To be more specific, noting \(I(x,y)\) the image intensity at location \(x,y\), what imager returns is an approximation of: \[ \frac{\partial}{\partial x}I \] in the first panel and: \[ \frac{\partial}{\partial y}I \] in the second.
The magnitude of the gradients thus tell us how fast the image changes around a certain point. Image edges correspond to abrubt changes in the image, and so it’s reasonable to estimate their location based on the norm of the gradient \[ \sqrt{\left(\frac{\partial}{\partial x}I\right)^{2}+\left(\frac{\partial}{\partial y}I\right)^{2}} \]
In imager:
dx <- imgradient(boats.g,"x")
dy <- imgradient(boats.g,"y")
grad.mag <- sqrt(dx^2+dy^2)
plot(grad.mag,main="Gradient magnitude")
Here’s a handy shortcut:
imgradient(boats.g,"xy") %>% enorm %>% plot(main="Gradient magnitude (again)")

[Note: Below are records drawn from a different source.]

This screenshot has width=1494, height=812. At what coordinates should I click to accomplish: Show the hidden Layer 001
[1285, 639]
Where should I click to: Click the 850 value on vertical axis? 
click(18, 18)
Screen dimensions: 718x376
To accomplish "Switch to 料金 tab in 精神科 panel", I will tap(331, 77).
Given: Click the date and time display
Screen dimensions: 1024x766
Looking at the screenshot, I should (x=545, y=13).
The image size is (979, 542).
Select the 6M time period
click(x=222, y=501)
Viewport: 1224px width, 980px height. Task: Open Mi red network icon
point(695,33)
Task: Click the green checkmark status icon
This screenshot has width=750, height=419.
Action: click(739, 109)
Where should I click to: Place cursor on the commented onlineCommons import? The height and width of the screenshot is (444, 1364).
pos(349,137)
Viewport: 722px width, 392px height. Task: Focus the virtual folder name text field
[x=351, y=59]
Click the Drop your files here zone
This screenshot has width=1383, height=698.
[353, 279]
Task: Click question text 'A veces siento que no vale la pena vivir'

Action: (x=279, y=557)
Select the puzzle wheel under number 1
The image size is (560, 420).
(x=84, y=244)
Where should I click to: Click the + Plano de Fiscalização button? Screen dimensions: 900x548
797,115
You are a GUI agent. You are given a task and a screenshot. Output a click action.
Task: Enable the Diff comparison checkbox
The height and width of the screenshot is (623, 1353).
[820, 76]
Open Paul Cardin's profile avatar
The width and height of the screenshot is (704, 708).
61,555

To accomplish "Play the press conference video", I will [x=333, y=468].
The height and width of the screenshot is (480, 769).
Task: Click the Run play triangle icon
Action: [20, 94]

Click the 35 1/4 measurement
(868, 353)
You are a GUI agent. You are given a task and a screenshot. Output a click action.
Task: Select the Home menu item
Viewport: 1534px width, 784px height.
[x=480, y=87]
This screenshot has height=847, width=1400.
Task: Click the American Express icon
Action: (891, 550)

The first function returns a list of images:
l <- imgradient(boats.g,"xy")
str(l)
List of 2
$ x: 'cimg' num [1:256, 1:384, 1, 1] 0.002885 0.002968 -0.000495 -0.000315 0.000121 ...
$ y: 'cimg' num [1:256, 1:384, 1, 1] 0.00493 0.01123 0.01534 0.01472 0.0139 ...
- attr(*, "class")= chr [1:2] "imlist" "list"
And the second takes a list of images and computes the Euclidean norm pixel-wise, i.e., the i-th pixel of the output equals:
\[ u_i = \sqrt( \sum_j x_{ij}^2) \]
where \(x_ij\) is the value of pixel \(i\) in the \(j-th\) element of the list.
enorm
is an example of a “reduction” function. They’re useful for combining pixel values over several images. We’ll see another example below when we look at blob detection.
To plot your image data using ggplot2, use as.data.frame
and geom_raster
:
df <- grayscale(boats) %>% as.data.frame
p <- ggplot(df,aes(x,y))+geom_raster(aes(fill=value))
p
We’re not quite there, mainly because our y axis is reversed. Here’s a fix:
p + scale_y_continuous(trans=scales::reverse_trans())
The grey margin around the plot should be eliminated as well:
p <- p+scale_x_continuous(expand=c(0,0))+scale_y_continuous(expand=c(0,0),trans=scales::reverse_trans())
p
Finally, ggplot
has a blue colour scale by default, but we might want to keep our original grays:
p+scale_fill_gradient(low="black",high="white")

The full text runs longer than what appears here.